As I mentioned above, Michael and I worked closely together at SRI for about a year. He concluded his note this way: “It’s really a funny and strange coincidence that our ways have crossed; What are the chances that you get to work with someone whose BASIC program you typed in from a public library book 30 years ago? Sometimes, the world is small!”

I couldn’t agree more!

Here’s the disk image of Michael’s German BASIC Eliza:

https://cpcrulez.fr/applications_list_util-elisa.htm

To run it:

  • Download extract the DSK image

  • Go to: http://cpcbox.com, which is a CPC Emulator in Javascript running in the Browser

  • Select “Choose configuration -> 464”

  • Select the Eliza DSK file for “DRIVE A:”

  • When the CPC boots up, enter “cat”; You should see “ELISA-NS.BAS”

  • Enter: RUN “ELISA-NS (Without Speech (“NS = no speech”)

      (The other version is with speech, but doesn’t work on the emulator)

Here are some PS2 Screenshots from emulator running in Firefox:

20170728: Through the efforts of Dave Walden and Bernie Cosell, the tapes and listings of Bernie’s original Lisp version of Eliza/Doctor have been accepted into the Computer History Museum archives as lot number: X8258.2017.

20170307: Jeffrey Perrone pointed out this hysterical video of Eliza talking to Eliza on two side-by-side Google Home systems!

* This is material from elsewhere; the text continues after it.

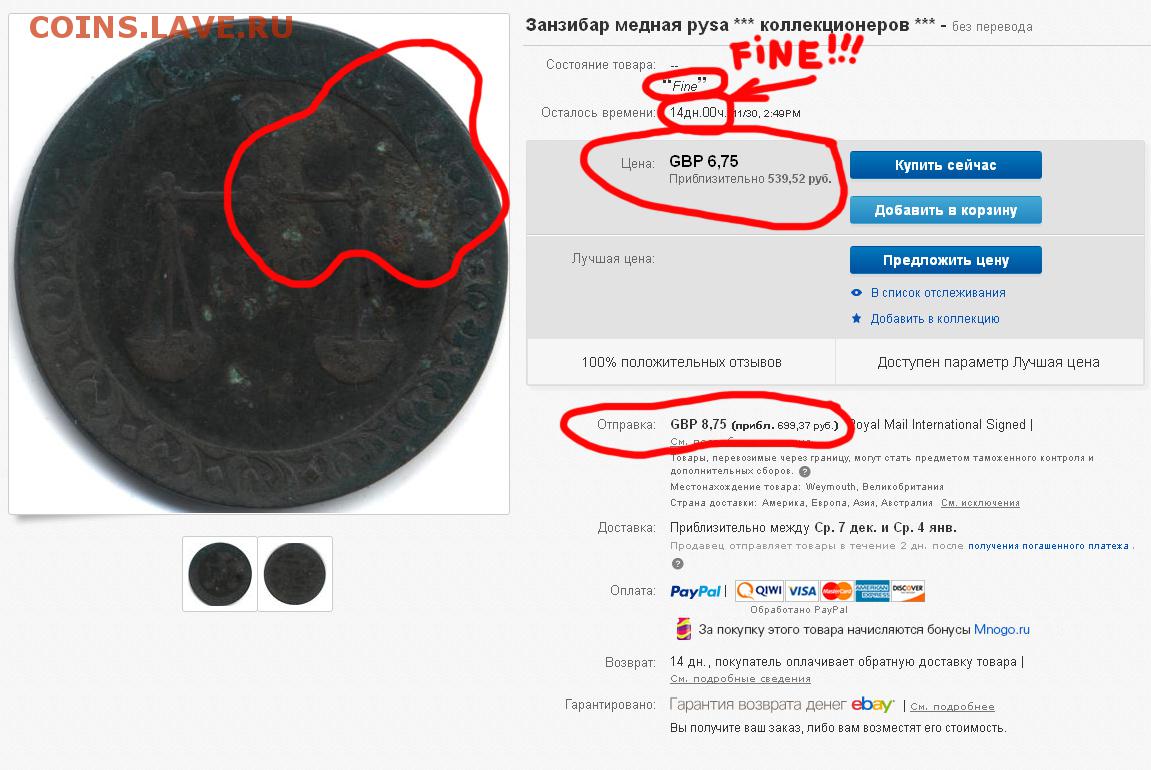Viewport: 1151px width, 770px height.
Task: Click the star icon for collection
Action: tap(856, 319)
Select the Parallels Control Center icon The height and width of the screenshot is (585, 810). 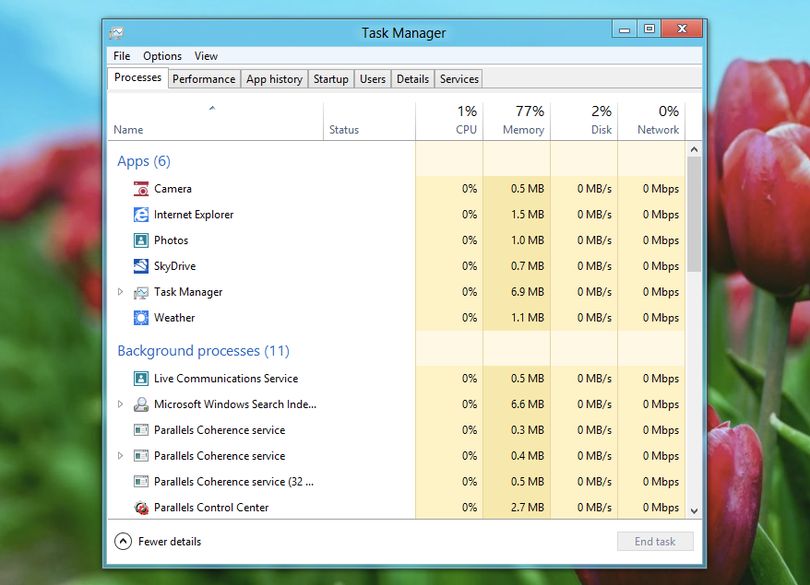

20151122: John D. writes (email to Jeff Shrager of 2015-11-22): “Back in 1979, Radio Shack released their own commercial version of Eliza for their TRS-80 Model I, sold in their stores. It was written in machine language, not Basic, on cassette tape. In fact, the tape had two versions: a regular one, and a special version that gave Eliza’s response through the expensive Voice Synthesizer they were selling (a Votrax derivative).”

“The interesting thing about Radio Shack’s version is that it seemed a bit more sophisticated than the original Weizenbaum version. It recognized more words. (Including swear words–just so it could react with ‘There’s no need for that language.’– which is weird to see inside a mass-market product sold by a major corporation!) And when you said “Goodbye” it gave you a diagnosis: everything from “You have no psychological problems besides a normal amount of paranoia” to ‘I must conclude you are dangerously psychotic and should be locked up’!”

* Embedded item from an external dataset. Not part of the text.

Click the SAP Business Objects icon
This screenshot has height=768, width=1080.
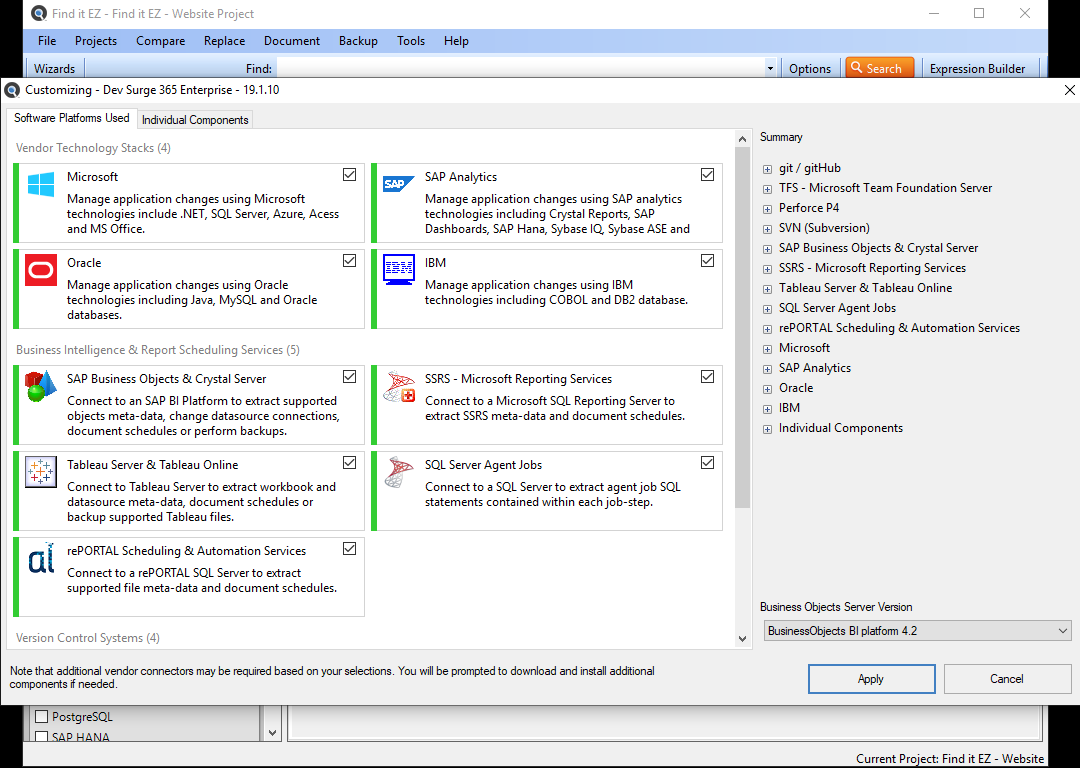tap(41, 386)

“It was apparently written by Device Oriented Games in Dallas (near where Radio Shack was based).”

Links to runnable code:

John also found this YouTube video of a real TRS-80 with the Voice Synthesizer, running Talking Eliza. The Votrax quality is terrible, but that makes it all the more fun!

20151013: Paco Willers has written a GO version of the classic BASIC Eliza. In the process he did a detailed, nearly line-by-line, deconstruction of the Shrager/North 1973/1977 BASIC code.

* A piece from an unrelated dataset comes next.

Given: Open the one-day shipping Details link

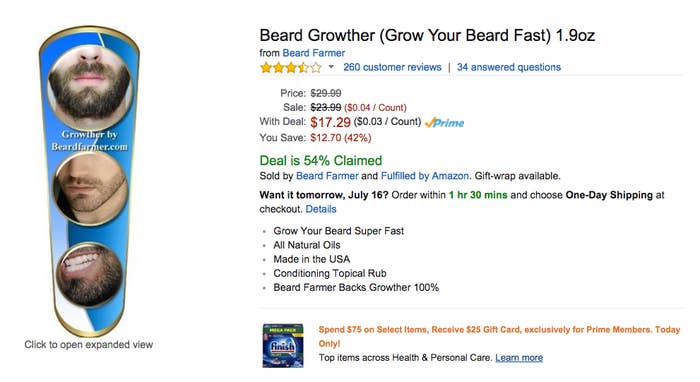Looking at the screenshot, I should [321, 209].
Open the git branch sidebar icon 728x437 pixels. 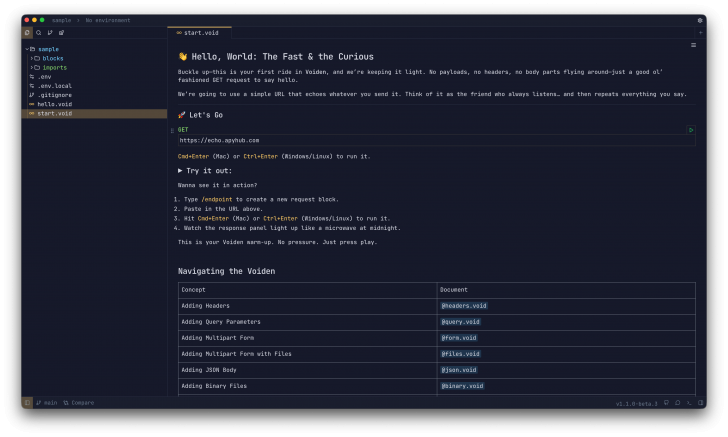click(x=49, y=33)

20150910: Melody Ayres-Griffiths (melody@planetirata.com) found this completely wacko version written by Dave Babcock in Integer BASIC, which uses computed gotos! It looks to my eye like someone took the Shrager/North version and stuck it in a blender. 🙂 It would be easier to generate this from a compiler, than to write it out straight!

20150105: James Markevitch has updated his 1966 version with a slightly cleaned up transcript, and his amazing PERL BBN Lisp Interepreter! I’ve uploaded everything to the github site, and it is all also available for download as a tarball here.